(Collected data entries)

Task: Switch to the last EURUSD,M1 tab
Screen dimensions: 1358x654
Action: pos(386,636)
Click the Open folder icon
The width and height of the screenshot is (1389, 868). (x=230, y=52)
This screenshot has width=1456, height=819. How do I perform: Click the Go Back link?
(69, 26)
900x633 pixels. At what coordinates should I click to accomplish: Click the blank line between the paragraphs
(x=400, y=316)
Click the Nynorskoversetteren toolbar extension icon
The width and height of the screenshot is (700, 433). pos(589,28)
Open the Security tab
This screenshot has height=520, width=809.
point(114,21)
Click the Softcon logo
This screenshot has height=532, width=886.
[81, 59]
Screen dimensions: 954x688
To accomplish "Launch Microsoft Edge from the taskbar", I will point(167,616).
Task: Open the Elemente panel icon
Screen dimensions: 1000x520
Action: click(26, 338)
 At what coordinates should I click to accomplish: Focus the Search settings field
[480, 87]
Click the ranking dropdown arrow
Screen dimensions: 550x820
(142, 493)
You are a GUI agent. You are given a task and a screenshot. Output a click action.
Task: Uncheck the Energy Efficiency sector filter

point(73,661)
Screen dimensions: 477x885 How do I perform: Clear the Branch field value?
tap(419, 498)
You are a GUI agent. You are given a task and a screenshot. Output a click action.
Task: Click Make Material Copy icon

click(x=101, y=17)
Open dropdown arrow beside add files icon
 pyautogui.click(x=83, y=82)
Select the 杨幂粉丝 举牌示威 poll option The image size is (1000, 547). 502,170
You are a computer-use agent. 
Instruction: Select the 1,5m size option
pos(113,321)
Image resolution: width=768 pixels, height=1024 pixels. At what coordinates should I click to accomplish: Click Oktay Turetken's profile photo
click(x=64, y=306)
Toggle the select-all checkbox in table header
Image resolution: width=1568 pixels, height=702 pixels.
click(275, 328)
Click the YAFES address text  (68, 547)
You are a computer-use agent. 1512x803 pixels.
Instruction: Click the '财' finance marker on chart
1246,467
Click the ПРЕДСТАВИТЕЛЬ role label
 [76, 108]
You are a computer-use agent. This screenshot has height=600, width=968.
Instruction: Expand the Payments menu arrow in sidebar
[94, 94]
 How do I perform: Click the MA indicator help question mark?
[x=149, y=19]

*Try it*.
Scan the data for lines containing "computer" and copy all of them.

*Answer to this problem*.
You are a computer-use agent. 
You are a computer-use agent. 1512x803 pixels.
You are a computer-use agent. This screenshot has height=600, width=968.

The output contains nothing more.